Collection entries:
"""

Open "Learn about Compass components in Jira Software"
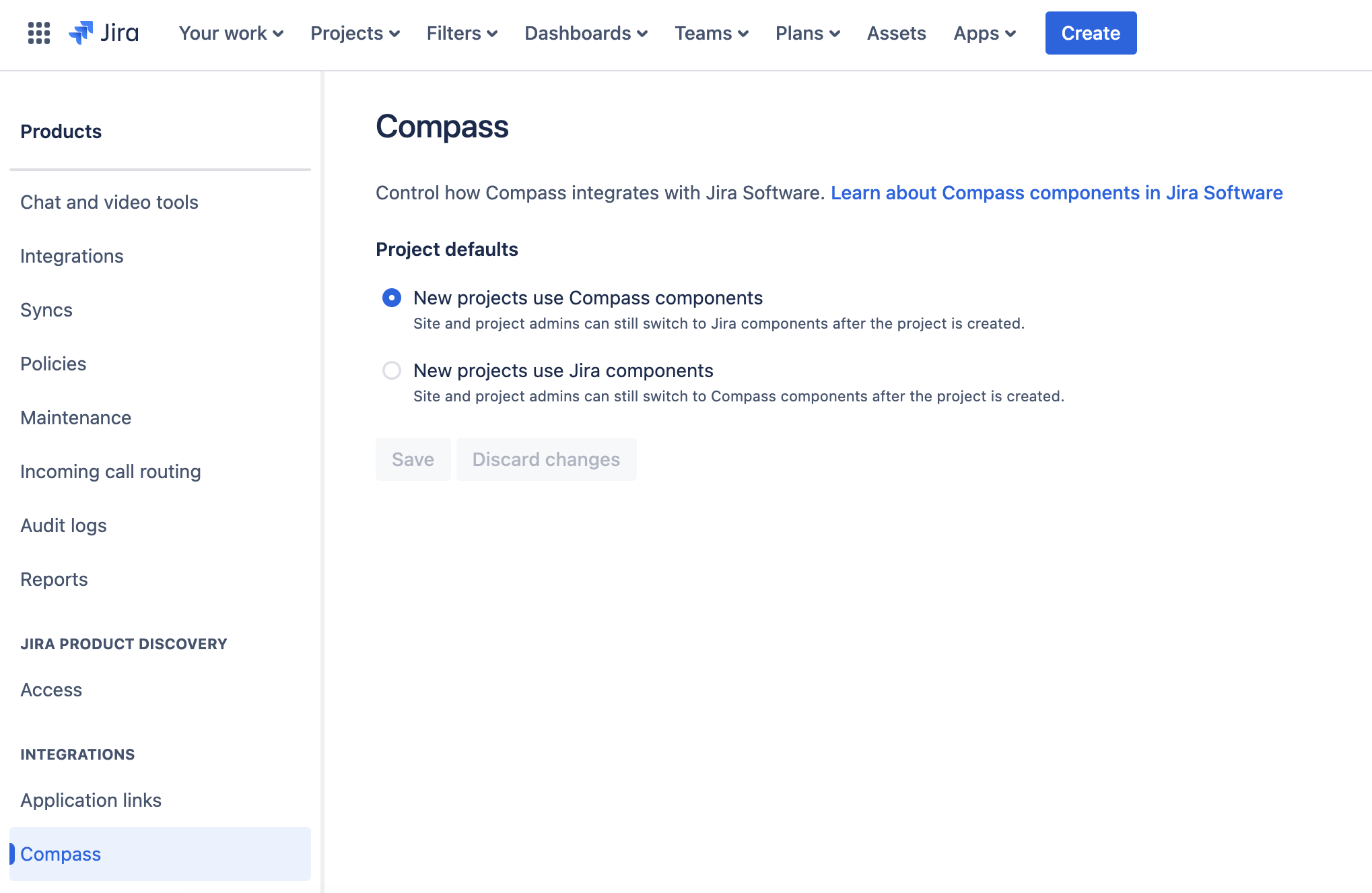Screen dimensions: 1372x893 [1057, 193]
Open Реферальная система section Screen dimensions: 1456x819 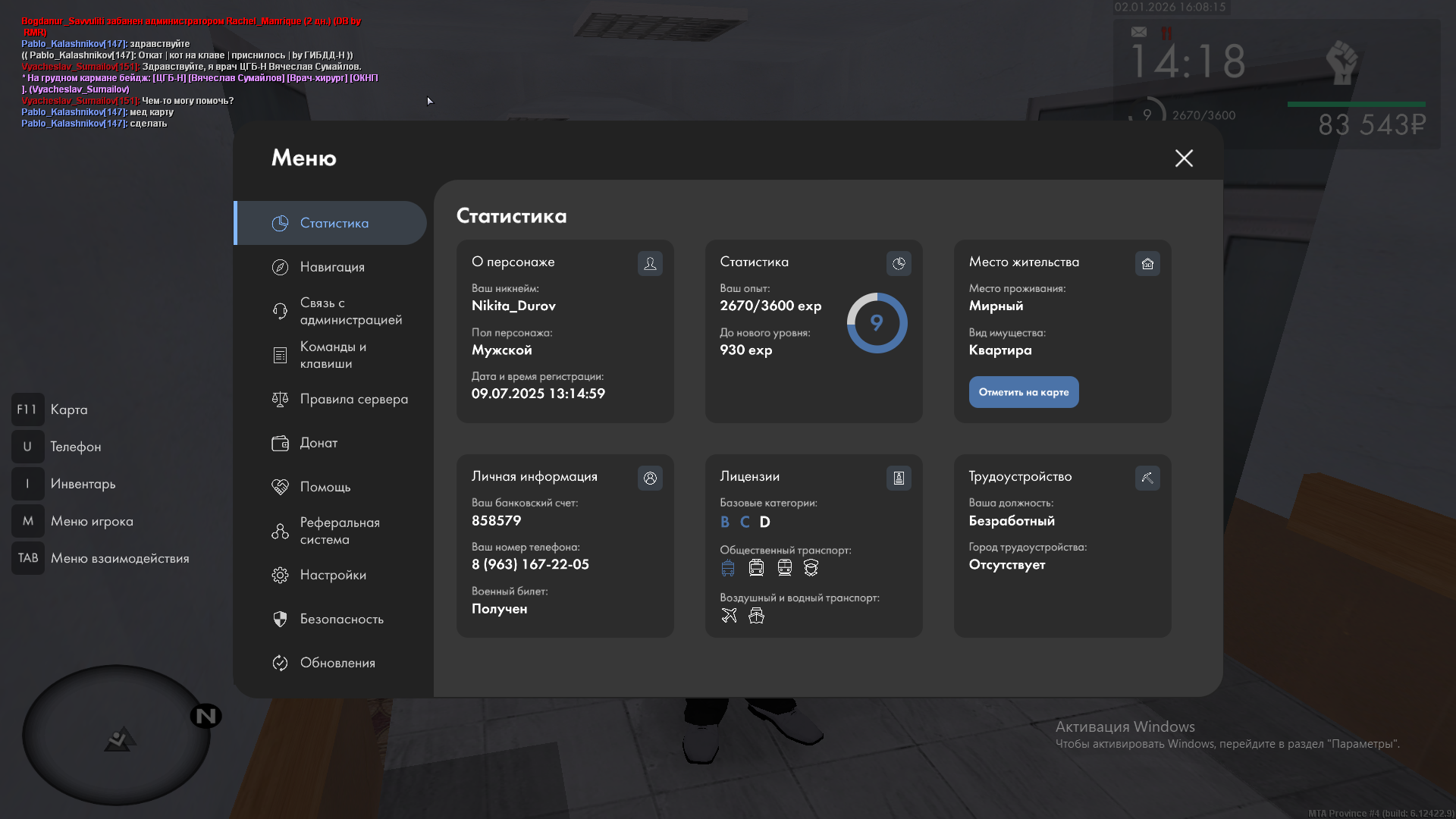coord(339,531)
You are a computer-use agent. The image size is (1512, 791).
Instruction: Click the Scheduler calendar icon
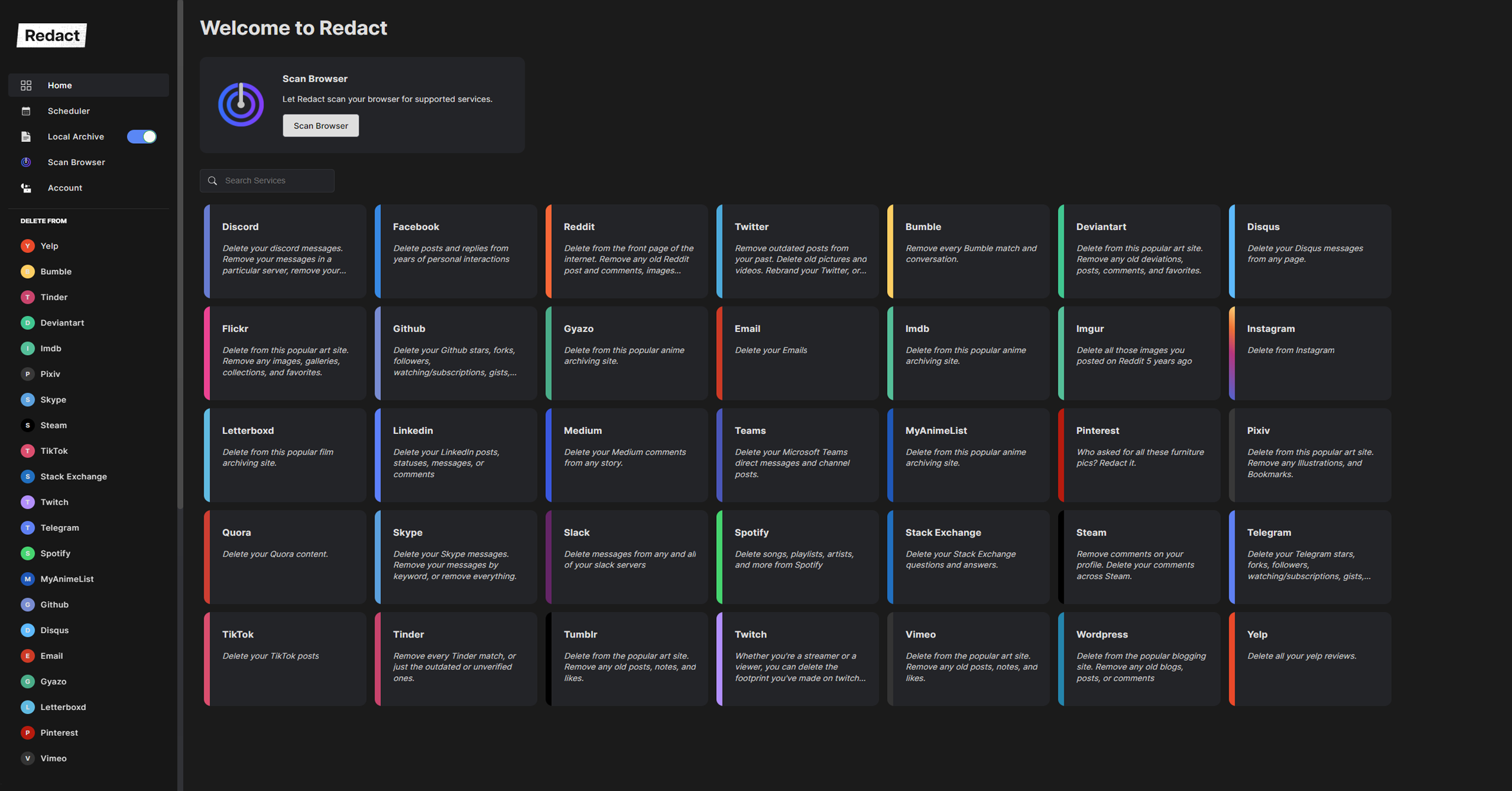pos(26,111)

"""

Action item
Once the line containing "You are a computer-use" is located, write out exactly that line and each one after it to the end of the records above, excluding pictures and nothing else.

Task answer
You are a computer-use agent. The image size is (1512, 791).
Instruction: Click the Scheduler calendar icon
pos(26,111)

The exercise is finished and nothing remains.